In a report released in December, the N.C. Poverty Research Fund pulls together the most recent data on child poverty and hunger in the state. The fund shows that poverty rates for children under 18 fell through the 1970s, ’80s and ’90s, but went up between 2008 and 2019, when 19.5% North Carolina youngsters lived in poverty, above the national rate of 16.8%.
Also, nearly six out of 10 school students qualify for free and reduced lunch. The qualification includes not only students living in poverty but also living in lower-income households not far above the poverty line. The pandemic exposed how critical school meals have become.
Written by UNC law professor Gene Nichol and research associate Heather Hunt, the fund report points to the trend toward concentrated poverty.
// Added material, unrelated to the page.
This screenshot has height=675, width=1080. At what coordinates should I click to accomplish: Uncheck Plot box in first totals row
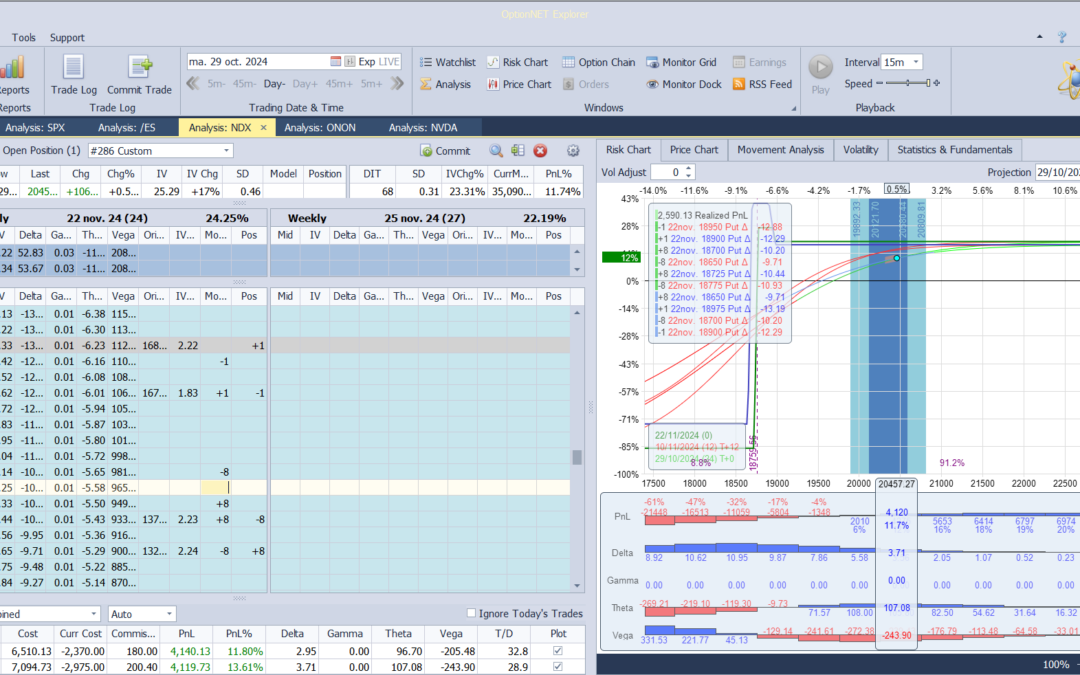(x=557, y=651)
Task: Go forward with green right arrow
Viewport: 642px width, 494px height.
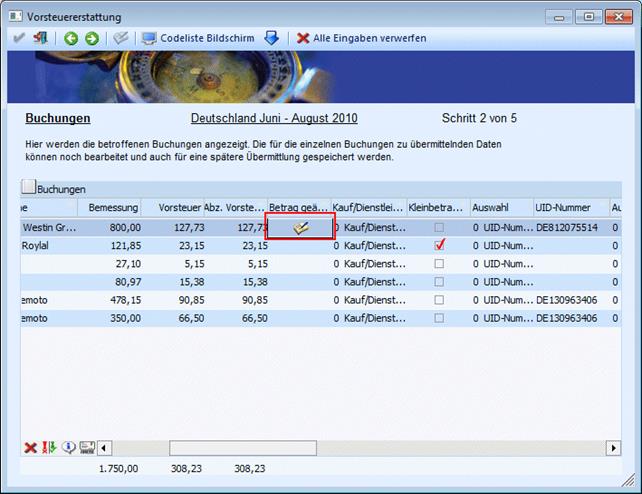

More than 1 million children live in high-poverty neighborhoods, in major cities as well as spread across less populous communities.
“Concentrated poverty stifles children’s prospects,” Nichol and Hunt write. “Recent scholarship has shown that where a child grows up has a dramatic influence on his or her chance of success later in life… The more time a child spends in a low opportunity place, the greater the effect. Among the characteristics that distinguish low opportunity neighborhoods are concentrated poverty, racial and economic segregation, struggling schools, weaker measures of social capital, and greater income inequality.”
North Carolina needs the extension of the federal child tax credit as well as the investments in early childhood and family well-being programs in the House-passed Build Back Better legislation. For its own part, North Carolina needs an all-out effort focused on high-poverty/low-performing schools so that the state propels many more young people toward the American dream of upward mobility and the pursuit of happiness.